Do C++ performance optimisations apply to Julia?

So how much of this applies to immutable structs? Nobody would bother writing one with 2500 fields, but I am wondering how immutables are implemented. Probably off-topic, but my curiosity started over whether a compiler could edit an individual field in an immutable struct instance (which may also be an Array element rather than living on the stack) under the hood rather than the semantic action of creating a new instance. It seems like a useful optimization for setfield!-like syntax and operations if there’s no need for the change to be shared by multiple references (a job for mutable structs with all their downsides). I know about Setfield.jl but I have yet to figure out how to edit a field of an Array element without copying the whole array.

Thank you for checking in with the community on this. My general sense is that the 27 points are likely more applicable to Julia than not. The main question is how important are they. If they are not applicable to Julia, I would point to a specific Julia feature rather than philosophical differences.

In Julia, the advice to avoid is global dynamically-typed variables. In some cases, global constant references may be a useful optimization. Constant references with concrete types are useful because they can be statically typed in that they can take new values but cannot change type. Another approach would be passing reusing an argument rather creating a new variable. Methods ending with ! particularly emphasize this pattern.

Note that structs in Julia are by default immutable. This is an important language feature.

Mutable structs are passed by reference in Julia.

Having type-stable stable functions is important in Julia. If the compiler can determine the return type from the argument types, then less dynamic dispatch is needed. Thus, this advice applies to Julia as well. If no return value is needed, consider returning nothing.

Some operations can be optimized through fusion. In Julia also consider is the use of .= and operations such as .*=. For example, note the allocation when using f! as opposed to g!.

julia> f!(A) =  A .= A*2
f! (generic function with 1 method)

julia> g!(A) =  A .*= 2
g! (generic function with 1 method)

...

julia> @time f!(A);
  0.000018 seconds (1 allocation: 8.125 KiB)

julia> @time g!(A);
  0.000011 seconds

I always find this comment weird. Academics write a lot of code in many languages and often release it as open source. The overall prevalence of open source code written by academics is high. It really comes down to the individual experience of the each author.

Julia structs are often directly mappable to C structs. We rely on this for interoperability with C via @ccall. See the function sizeof.

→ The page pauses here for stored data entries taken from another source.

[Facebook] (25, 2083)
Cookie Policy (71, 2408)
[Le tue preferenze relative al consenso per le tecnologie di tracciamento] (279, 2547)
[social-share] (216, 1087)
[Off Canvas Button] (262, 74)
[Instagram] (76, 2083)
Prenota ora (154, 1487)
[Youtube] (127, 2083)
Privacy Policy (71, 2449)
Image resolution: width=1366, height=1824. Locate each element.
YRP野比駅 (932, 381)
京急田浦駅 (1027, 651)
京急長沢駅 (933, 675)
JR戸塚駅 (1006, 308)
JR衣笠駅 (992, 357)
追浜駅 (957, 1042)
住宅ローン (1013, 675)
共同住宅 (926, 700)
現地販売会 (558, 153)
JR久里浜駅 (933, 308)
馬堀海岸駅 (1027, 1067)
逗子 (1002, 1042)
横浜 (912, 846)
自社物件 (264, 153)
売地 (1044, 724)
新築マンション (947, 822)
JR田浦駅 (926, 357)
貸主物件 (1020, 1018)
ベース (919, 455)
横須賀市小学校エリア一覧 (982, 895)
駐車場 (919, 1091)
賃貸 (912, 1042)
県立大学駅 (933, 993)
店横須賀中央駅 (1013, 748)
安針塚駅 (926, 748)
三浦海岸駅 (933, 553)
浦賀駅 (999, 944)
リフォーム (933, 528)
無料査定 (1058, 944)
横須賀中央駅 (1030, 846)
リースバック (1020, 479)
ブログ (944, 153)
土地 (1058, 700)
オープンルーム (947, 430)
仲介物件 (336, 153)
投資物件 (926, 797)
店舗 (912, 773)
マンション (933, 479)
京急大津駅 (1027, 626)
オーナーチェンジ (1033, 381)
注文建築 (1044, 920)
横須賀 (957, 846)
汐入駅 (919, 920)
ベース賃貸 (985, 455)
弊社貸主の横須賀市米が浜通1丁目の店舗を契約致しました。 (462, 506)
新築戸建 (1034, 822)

We think about this a lot in Julia because numerical computing is a major application of the language. We also have a type promotion system. On a small scale, it probably does not matter. On a large scale, memory can be important due to processor memory caches.

If you use smaller types, you can potential fit more of them into a 256 or 512 bit SIMD register and thus do more operations per cycle. Not all of this is as automatic as one would like though, so sometimes using SIMD explicitly is helpful.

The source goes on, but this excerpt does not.